Friday’s “Star Trek: Enterprise” requires a second viewing to appreciate, because in the meantime, it’s so plot-heavy, it really makes no sense. All kinds of stuff are happening:
– we may be getting an actual explanation for why the Klingons of the Original Trek era were human-looking (i.e., without the forehead ridges), tied in with the previous “Enterprise” arc about the Super Human Augments/Dr. Soong. But, I preferred it when the folks behind Trek left the mystery a mystery. It left more to the imagination (and, besides, as Star Trek’s favorite Klingon, Worf, has said: “We do not discuss it.” – yeah, Worf).
– Dr. Phlox, in the tried and true tradition of Trek’s principled medical doctors, is refusing to give in to poor medical practices of the Klingons, even if they kidnapped him to exploit his medical prowess (them Klingons used genetic engineering for imperial reasons; which let loose a mutated flu virus that was killing people – and so are forcing Phlox find a cure in two days. Good grief, and they didn’t think Phlox wouldn’t be mad about this? Like he said, it’d at least take him weeks to find a cure – all by his lonesome self – all because the Klingon pride won’t kindly, officially ask for help).
– Chief Engineer Trip transfers to Enterprise’s sister ship, relying on the excuse that he wants to contribute to the continued development of warp-worthy spaceships – but he’s really trying to find a way to avoid dealing with his romantic entanglement with the Enterprise First Officer, T’Pol. The angst between them is getting tragic, if not tedious and I almost want to tell the writers to just resolve it already.

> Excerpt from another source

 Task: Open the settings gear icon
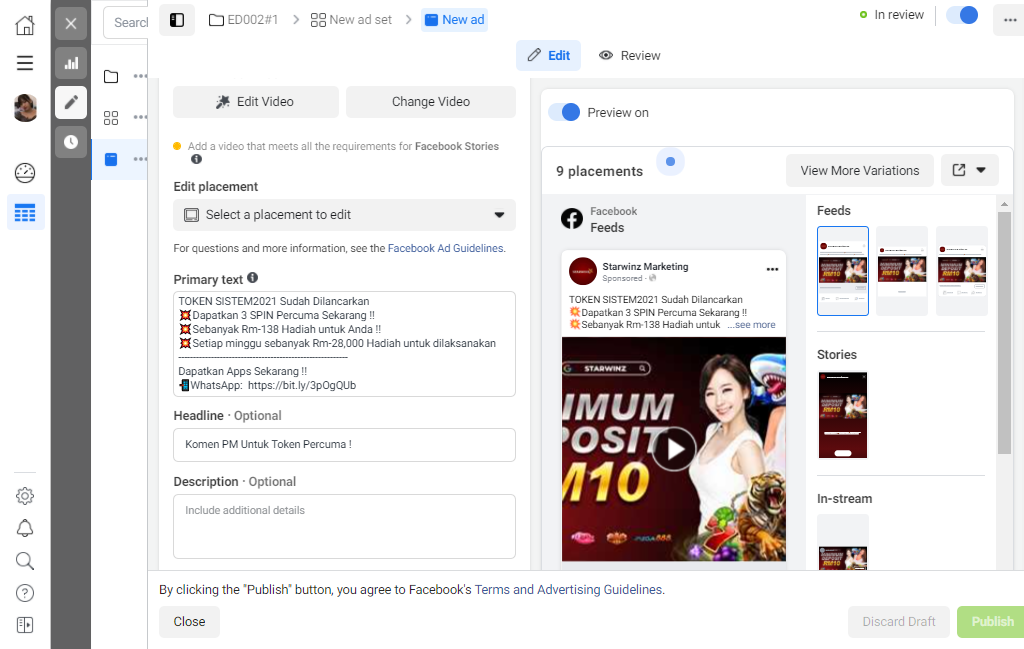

I suppose it’s an improvement over the poor romantic relationship building in Trek (like how in “Star Trek: Deep Space 9,” Worf grew attached to Ezri without seriously reflecting that it isn’t a good idea to jump into things with a woman whose past life was as his late wife; or how in “Star Trek: Voyager,” Chakotay suddenly fell for Seven (and we’re really supposed to believe that it was for her mind and personality, and not for her body – sure, Chakotay)).
– We get actual character development in watching security chief Malcolm Reed – he’s turning into a guilt-ridden James Bondish sort (I guess all British actors/characters have the potential to be Bondish, if I do recall what happened to Dr. Bashir on “Star Trek: DS9”). Reed’s compromised himself as a Starfleet officer – or so it appears, because he’s covering about what happened to Dr. Phlox. He sadly tells Capt. Archer that he has other obligations than Archer, the crew, or even Starfleet. Hmm. It looks like Reed is involved in some kind of black ops group. Are we watching the roots of the notorious Section 31, the Federation’s notorious spy group that drove Dr. Bashir and Capt. Sisjo nuts on “Star Trek: DS9”? Except we can’t be sure, since Reed is (respectfully) refusing to tell Capt. Archer anything. (got to hand it to the British stiff-upper-lip, I guess). Glad to see that Reed’s more than just The British Guy Who Likes to Shoot and Blow Things Up, but it feels weird that this whole Secret Agent Reed comes out of nowhere.
And more confusing stuff, such that the episode felt more like way too much set up and total confusion. I wanted to like the episode, but I kept wondering “what is going on?” I guess that’s what these first episodes of the arcs do.
The beauty of “Star Trek: DS9″‘s arcs was that DS9 allowed arcs to develop and let the viewer breathe to appreciate the characters’ messy problems. It got crazy, of course – there was that season where every character was rejected/alienated from their friends/family/homeworld. “Enterprise” tends to feel like a rush job (an improvement over “Voyager,” but this whole rushing thing this season feels like I have to hold onto my seat belt). As the UPN says, these are the final voyages of the starship Enterprise…
And, the news on the big change of Bugs Bunny and Friends. There’s just something so wrong about that. Warner Brothers has done some great modern animation (that is, of the past 10-15 years) with stuff like its Batman franchise, Superman, Justice league, (although the current Batman and Teen Titans are very much targeted to the young set, while the others had some themes that made me wonder whether kids really got it) – and I miss the funny stuff of Animaniacs and Tiny Toons. But, to make a Futuristic Superhero version of Bugs Bunny? Umm… well, we’ll see. (disclosure: I’m the one with the Classic Bugs Bunny (the version of him of the past 50 years) as a key chain. I might very well not buy Bugs in a new form; heck, I barely accept that anyone other than the late Mel Blanc as the voice of Bugs).
Three day weekend – salute to Presidents’ Day (the holiday which conflates Washington’s birthday and Lincoln’s, never mind that Lincoln’s birthday was last week).